** start of Source **

Re: [RFC 1/3] /dev/low_mem_notify

From: Minchan Kim
Date: Wed Jan 18 2012 - 02:49:50 EST


On Wed, Jan 18, 2012 at 09:16:49AM +0200, Pekka Enberg wrote:
> On Wed, 18 Jan 2012, Minchan Kim wrote:
> >I didn't look into your code(will do) but as I read description,
> >still I don't convince we need really some process specific threshold like 99%
> >I think application can know it by polling /proc/meminfo without this mechanism
> >if they really want.
>
> I'm not sure if we need arbitrary threshold either. However, we need
> to support the following cases:
>
> - We're about to swap
>
> - We're about to run out of memory
>
> - We're about to start OOM killing
>
> and I don't think your patch solves that. One possibility is to implement:

I think my patch can extend it but your ABI looks good to me than my approach.

>
> VMNOTIFY_TYPE_ABOUT_TO_SWAP
> VMNOTIFY_TYPE_ABOUT_TO_OOM
> VMNOTIFY_TYPE_ABOUT_TO_OOM_KILL

Yes. We can define some levels.

1. page cache reclaim
2. code page reclaim
3. anonymous page swap out
4. OOM kill.


Application might handle it differenlty by the memory pressure level.

>
> and maybe rip out support for arbitrary thresholds. Does that more
> reasonable?

** end of Source **
** start of Record set **

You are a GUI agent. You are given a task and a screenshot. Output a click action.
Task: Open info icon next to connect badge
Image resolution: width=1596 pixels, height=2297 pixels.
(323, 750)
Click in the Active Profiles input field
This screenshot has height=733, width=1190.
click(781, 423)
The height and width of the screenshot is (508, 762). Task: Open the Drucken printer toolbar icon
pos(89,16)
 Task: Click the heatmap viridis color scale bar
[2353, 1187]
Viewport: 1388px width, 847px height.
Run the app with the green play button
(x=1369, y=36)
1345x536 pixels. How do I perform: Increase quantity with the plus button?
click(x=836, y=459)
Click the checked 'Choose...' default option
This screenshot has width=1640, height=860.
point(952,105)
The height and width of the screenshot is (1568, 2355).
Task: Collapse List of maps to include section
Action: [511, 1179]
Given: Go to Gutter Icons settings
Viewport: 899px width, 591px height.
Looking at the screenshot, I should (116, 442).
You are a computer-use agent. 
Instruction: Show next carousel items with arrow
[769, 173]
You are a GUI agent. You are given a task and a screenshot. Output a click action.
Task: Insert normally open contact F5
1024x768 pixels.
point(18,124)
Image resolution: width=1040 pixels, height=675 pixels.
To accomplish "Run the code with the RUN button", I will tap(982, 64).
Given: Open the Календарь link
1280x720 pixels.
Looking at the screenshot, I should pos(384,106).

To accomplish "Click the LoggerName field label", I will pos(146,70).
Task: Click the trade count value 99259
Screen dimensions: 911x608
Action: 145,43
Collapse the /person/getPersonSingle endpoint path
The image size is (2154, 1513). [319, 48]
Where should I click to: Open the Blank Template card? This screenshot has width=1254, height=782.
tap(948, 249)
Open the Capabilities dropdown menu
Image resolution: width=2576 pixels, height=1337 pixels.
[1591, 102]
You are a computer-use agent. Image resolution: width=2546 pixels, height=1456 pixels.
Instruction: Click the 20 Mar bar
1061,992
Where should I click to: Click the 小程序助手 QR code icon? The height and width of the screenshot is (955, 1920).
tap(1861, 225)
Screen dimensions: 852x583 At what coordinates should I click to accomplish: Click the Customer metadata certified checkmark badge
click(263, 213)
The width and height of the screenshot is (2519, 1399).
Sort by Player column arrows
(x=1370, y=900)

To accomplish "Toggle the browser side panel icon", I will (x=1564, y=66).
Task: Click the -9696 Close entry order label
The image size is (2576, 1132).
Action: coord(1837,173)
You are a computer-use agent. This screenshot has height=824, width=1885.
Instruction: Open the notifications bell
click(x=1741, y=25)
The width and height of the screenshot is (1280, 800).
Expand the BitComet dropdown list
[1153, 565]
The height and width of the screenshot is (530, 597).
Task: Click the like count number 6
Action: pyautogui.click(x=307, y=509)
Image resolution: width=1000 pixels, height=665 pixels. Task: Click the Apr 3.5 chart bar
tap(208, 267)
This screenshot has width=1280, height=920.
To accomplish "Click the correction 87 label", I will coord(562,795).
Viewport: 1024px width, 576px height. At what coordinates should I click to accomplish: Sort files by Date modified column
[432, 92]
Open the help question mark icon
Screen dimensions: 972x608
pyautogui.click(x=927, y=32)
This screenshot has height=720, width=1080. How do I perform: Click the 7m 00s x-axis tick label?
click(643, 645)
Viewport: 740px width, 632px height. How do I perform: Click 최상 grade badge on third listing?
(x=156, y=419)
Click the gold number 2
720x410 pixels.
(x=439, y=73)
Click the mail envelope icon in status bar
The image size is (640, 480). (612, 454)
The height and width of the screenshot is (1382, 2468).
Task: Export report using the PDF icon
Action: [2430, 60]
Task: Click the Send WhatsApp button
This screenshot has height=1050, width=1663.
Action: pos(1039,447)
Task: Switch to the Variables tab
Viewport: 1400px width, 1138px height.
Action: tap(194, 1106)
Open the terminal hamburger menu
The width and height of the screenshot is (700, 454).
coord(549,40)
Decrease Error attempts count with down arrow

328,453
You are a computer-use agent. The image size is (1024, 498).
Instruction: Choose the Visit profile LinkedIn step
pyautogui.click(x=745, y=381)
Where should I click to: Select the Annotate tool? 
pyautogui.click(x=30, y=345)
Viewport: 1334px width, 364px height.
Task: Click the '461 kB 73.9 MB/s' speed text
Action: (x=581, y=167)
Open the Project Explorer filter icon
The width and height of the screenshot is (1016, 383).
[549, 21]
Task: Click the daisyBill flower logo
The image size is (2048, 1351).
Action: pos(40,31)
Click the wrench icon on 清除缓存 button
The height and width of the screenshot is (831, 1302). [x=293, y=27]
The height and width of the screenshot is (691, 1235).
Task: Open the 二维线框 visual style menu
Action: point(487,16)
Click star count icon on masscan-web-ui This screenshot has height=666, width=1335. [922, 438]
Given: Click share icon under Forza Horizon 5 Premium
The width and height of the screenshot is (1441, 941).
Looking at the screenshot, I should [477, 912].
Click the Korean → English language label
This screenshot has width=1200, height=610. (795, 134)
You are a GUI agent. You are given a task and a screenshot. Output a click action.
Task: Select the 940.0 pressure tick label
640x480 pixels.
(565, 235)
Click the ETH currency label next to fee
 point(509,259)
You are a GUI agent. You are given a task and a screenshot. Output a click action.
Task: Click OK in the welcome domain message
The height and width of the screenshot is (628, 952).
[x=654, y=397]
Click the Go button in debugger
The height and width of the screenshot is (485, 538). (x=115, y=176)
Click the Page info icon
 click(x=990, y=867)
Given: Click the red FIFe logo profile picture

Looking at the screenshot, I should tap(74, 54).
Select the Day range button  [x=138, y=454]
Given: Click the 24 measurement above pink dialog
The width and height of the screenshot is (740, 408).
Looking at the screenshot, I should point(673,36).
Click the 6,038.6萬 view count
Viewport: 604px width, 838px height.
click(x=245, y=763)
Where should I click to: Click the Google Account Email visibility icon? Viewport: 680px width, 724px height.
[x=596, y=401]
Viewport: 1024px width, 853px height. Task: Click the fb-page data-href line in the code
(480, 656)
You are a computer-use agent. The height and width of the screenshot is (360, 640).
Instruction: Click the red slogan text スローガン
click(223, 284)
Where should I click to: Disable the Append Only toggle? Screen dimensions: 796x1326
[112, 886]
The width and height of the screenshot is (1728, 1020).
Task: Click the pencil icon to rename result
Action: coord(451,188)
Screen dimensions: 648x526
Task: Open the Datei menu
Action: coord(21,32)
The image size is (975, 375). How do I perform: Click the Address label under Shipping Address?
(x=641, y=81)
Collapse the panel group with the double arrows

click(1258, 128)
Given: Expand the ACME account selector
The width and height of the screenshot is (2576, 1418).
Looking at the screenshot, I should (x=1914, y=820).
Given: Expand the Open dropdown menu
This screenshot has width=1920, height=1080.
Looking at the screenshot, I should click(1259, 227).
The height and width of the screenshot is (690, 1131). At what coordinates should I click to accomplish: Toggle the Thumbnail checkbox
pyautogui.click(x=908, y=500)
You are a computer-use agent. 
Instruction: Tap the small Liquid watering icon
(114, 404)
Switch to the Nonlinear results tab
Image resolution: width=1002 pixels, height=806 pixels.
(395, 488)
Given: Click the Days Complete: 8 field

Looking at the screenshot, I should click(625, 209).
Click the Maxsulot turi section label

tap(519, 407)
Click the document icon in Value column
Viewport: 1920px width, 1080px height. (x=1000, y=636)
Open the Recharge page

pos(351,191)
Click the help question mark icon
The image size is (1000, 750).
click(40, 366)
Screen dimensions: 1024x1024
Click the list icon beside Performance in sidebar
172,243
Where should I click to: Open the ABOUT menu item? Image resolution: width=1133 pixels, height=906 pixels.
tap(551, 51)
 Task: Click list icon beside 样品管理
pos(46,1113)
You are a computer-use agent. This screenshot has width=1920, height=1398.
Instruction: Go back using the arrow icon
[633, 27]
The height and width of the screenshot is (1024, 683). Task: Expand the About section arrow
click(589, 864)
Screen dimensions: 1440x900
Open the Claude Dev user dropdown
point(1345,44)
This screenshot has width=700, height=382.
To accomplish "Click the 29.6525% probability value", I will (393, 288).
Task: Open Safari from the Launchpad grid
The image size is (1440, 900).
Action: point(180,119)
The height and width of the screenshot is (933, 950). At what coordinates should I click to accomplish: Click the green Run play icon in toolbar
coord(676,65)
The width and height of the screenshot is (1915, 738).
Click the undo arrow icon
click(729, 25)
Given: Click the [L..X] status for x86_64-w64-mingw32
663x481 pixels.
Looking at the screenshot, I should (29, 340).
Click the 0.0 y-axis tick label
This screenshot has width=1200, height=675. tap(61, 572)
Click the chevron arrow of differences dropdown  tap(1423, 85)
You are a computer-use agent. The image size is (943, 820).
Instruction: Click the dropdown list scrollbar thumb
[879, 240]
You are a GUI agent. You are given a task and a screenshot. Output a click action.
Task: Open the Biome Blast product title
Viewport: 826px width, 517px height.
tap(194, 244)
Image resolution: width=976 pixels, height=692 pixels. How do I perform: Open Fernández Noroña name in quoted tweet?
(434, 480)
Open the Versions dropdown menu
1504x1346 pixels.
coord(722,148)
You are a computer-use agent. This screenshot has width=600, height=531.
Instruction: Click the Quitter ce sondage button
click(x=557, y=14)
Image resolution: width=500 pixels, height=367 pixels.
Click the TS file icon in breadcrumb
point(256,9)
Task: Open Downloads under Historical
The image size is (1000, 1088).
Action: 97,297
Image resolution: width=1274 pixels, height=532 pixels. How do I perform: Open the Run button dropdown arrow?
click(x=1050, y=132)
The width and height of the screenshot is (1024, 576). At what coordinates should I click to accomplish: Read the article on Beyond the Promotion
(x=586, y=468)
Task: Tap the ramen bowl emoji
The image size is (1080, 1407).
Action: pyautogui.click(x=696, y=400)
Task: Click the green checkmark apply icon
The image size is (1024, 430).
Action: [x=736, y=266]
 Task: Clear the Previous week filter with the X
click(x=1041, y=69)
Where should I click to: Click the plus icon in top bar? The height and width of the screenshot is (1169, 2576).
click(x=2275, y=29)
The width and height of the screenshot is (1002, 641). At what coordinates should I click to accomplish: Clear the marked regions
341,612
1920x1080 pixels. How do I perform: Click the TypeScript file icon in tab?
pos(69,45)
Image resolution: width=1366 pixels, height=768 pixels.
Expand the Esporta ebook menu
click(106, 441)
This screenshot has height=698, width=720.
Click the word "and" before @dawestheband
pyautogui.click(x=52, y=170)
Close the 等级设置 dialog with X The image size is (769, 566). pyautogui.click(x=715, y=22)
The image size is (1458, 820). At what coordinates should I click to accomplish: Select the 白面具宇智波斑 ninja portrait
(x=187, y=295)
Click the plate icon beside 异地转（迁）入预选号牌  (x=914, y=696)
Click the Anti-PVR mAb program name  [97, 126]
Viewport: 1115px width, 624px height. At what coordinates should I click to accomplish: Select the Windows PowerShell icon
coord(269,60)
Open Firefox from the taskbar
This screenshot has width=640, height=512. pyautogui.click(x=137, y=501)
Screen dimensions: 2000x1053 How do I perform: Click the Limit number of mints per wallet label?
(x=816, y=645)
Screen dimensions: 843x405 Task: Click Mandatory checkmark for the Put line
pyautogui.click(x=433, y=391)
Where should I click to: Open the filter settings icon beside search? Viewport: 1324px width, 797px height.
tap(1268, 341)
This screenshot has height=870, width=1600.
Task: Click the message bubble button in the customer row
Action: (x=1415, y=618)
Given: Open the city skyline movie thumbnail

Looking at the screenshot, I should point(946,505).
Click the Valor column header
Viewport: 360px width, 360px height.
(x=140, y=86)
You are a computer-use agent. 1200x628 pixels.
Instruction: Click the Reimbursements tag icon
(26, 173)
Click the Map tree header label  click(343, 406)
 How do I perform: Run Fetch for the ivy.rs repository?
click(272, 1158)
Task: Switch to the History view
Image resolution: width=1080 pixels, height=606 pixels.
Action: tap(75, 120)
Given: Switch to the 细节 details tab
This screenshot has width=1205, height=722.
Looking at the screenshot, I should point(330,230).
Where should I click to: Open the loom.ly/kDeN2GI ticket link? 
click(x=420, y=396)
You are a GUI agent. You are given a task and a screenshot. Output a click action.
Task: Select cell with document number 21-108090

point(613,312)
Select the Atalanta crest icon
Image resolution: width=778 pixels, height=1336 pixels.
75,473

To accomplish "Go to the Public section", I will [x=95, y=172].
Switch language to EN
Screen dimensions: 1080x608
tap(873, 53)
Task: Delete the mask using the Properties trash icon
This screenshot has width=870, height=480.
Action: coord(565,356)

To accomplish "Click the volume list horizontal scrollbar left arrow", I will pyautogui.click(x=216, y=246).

** end of Record set **

To be done:
(1) According to the mailing-list message on low-memory notification, which three cases does Pekka Enberg say must be supported?
(2) Pick up the mailing-list message on low-memory notification after its final line and carry it forward.

Results for the exercise:
(1) Being about to swap, being about to run out of memory, and being about to start OOM killing.

(2)
Currently, Nokia people seem to want process specific thresholds so
we might need it.

>
> As for polling /proc/meminfo, I'd much rather deliver stats as part
> of vmnotify_read() because it's easier to extend the ABI rather than
> adding new fields to /proc/meminfo.

Agree.

>
> On Wed, 18 Jan 2012, Minchan Kim wrote:
> >I would like to notify when system has a trobule with memory pressure without
> >some process specific threshold. Of course, applicatoin can't expect it.(ie,
> >application can know system memory pressure by /proc/meminfo but it can't know
> >when swapout really happens). Kernel low mem notify have to give such notification
> >to user space, I think.
>
> It should be simple to add support for VMNOTIFY_TYPE_MEM_PRESSURE
> that uses your hooks.

Indeed.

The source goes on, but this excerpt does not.